Tesla confirmed Cybercab production has officially begun at Giga Texas during its Q1 2026 earnings call this week, with CEO Elon Musk posting a video of the two-seat autonomous vehicles rolling down the assembly line. There's just one problem: the car designed to have no driver still can't drive itself without one.
Musk acknowledged unsupervised Full Self-Driving won't reach customer vehicles until "probably Q4" of this year, a timeline that follows years of missed promises dating back to 2016. Tesla's current supervised robotaxi fleet crashes at roughly four times the rate of human drivers, with one incident per 57,000 miles versus the human benchmark of one per 229,000 miles, per Electrek. The production milestone is real. The first steering-wheel-less Cybercab unit rolled off the line in February, and continuous production began this month. But Tesla framed expectations carefully on the call.
"You should expect that initial production of Cybercab and Semi will be very slow, but then ramping up and going kind of exponential towards the end of the year," Musk said, describing a "stretched out S-curve" for a vehicle with an entirely new supply chain.
Tesla pulled off a regulatory sleight of hand that makes this ramp possible at scale. VP of Vehicle Engineering Lars Moravy confirmed the Cybercab will not be subject to NHTSA's 2,500-vehicle annual exemption cap for autonomous vehicles.

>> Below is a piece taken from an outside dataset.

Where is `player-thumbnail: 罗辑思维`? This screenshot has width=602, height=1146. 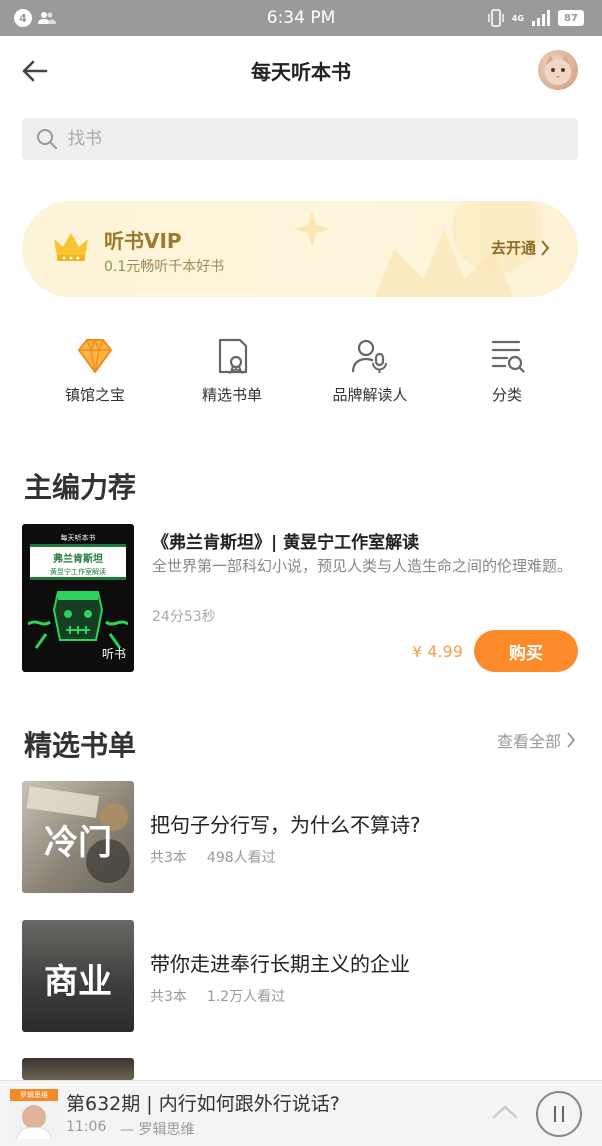
player-thumbnail: 罗辑思维 is located at coordinates (34, 1114).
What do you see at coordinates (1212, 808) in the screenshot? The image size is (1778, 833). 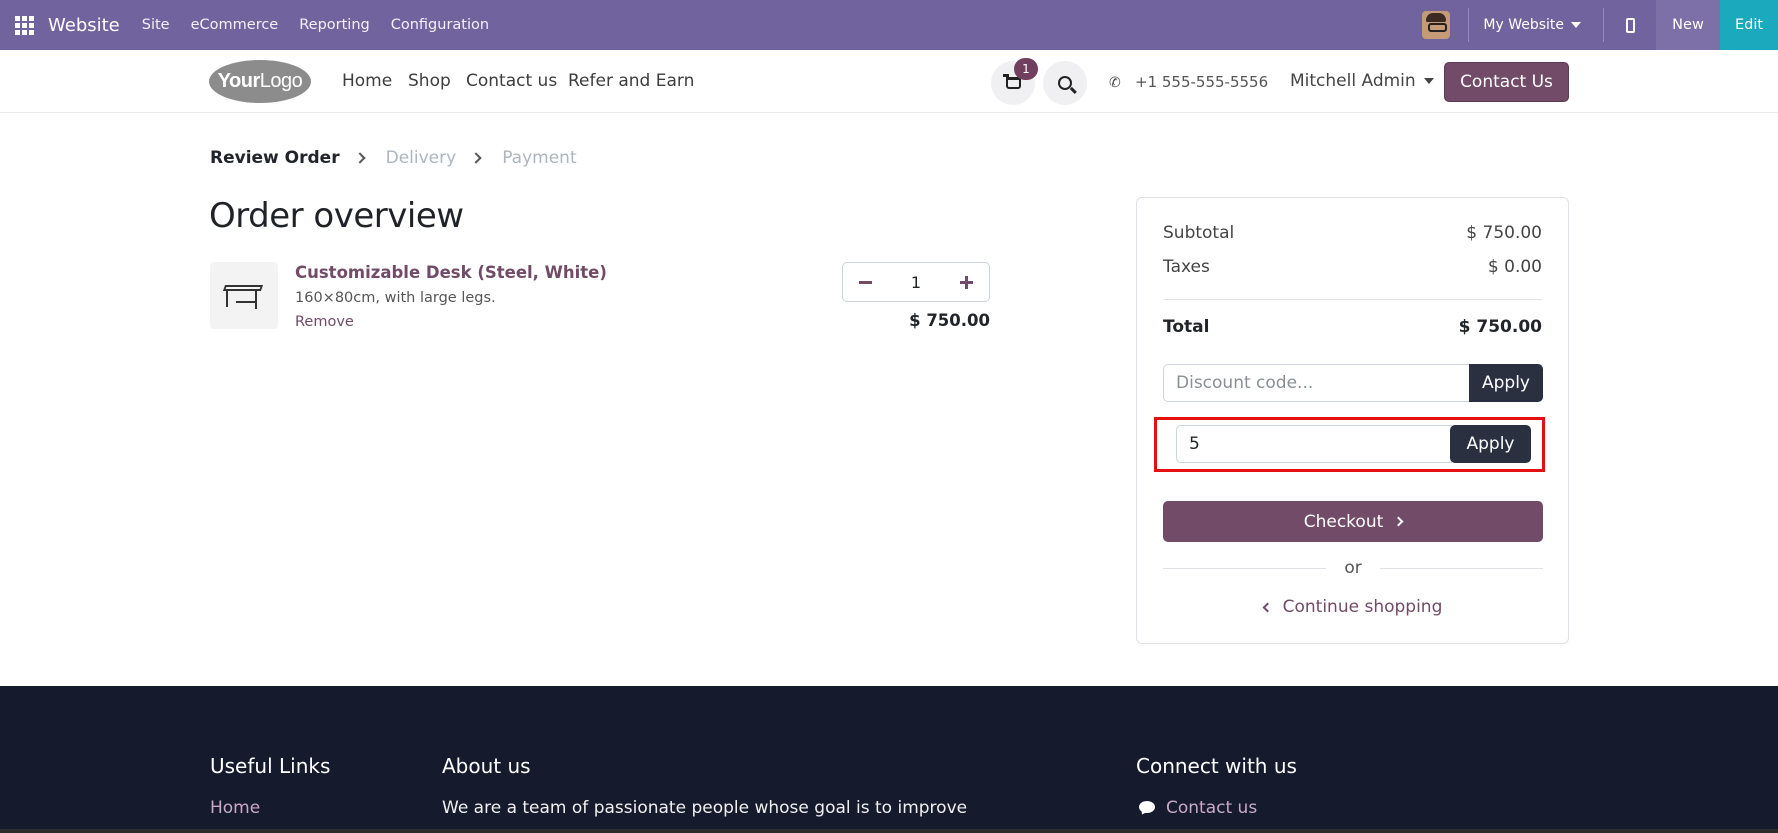 I see `footer-contact-us-link: Contact us` at bounding box center [1212, 808].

Instead of seeking waivers like Waymo and Cruise do for non-standard configurations, Tesla designed the Cybercab to comply with all existing Federal Motor Vehicle Safety Standards through self-certification, the same process used by every Toyota Camry and Ford F-150 on US roads. Drone footage has already spotted federal compliance stickers on units at Giga Texas. That means Congress' debate over the SELF DRIVE Act (which would raise the exemption cap from 2,500 to 90,000 units) is effectively irrelevant to Tesla's plans.
Musk positioned the Cybercab as Tesla's long-term volume play, noting that "90% of miles driven are with one or two people" and arguing most future production should be Cybercabs. At full capacity across multiple factories, Tesla once targeted an ambitious 2 million units annually, roughly 38,000 vehicles per week. But a significant leadership exodus raises questions about execution. Three senior leaders have departed since February: vehicle program manager Victor Nechita left days after the first unit rolled off the line; OTA and ride-hailing infrastructure director Thomas Dmytryk departed after 11 years; and assembly leader Mark Lupkey followed in March.
Tesla now has no original program managers remaining for any of its production vehicles, Electrek reported.
Meanwhile, Tesla's current Robotaxi service using Model Y vehicles operates in Austin, Dallas, and Houston. Austin began removing safety monitors from some rides in January 2026, while Dallas and Houston launched without in-car monitors from day one.
Paid Robotaxi miles nearly doubled sequentially in Q1. Those existing Robotaxis will eventually be replaced by Cybercabs as production scales, but only after Tesla solves autonomy software that has eluded it for nearly a decade. For now, every Cybercab rolling off the line at Giga Texas is waiting on software Musk has been promising since 2016.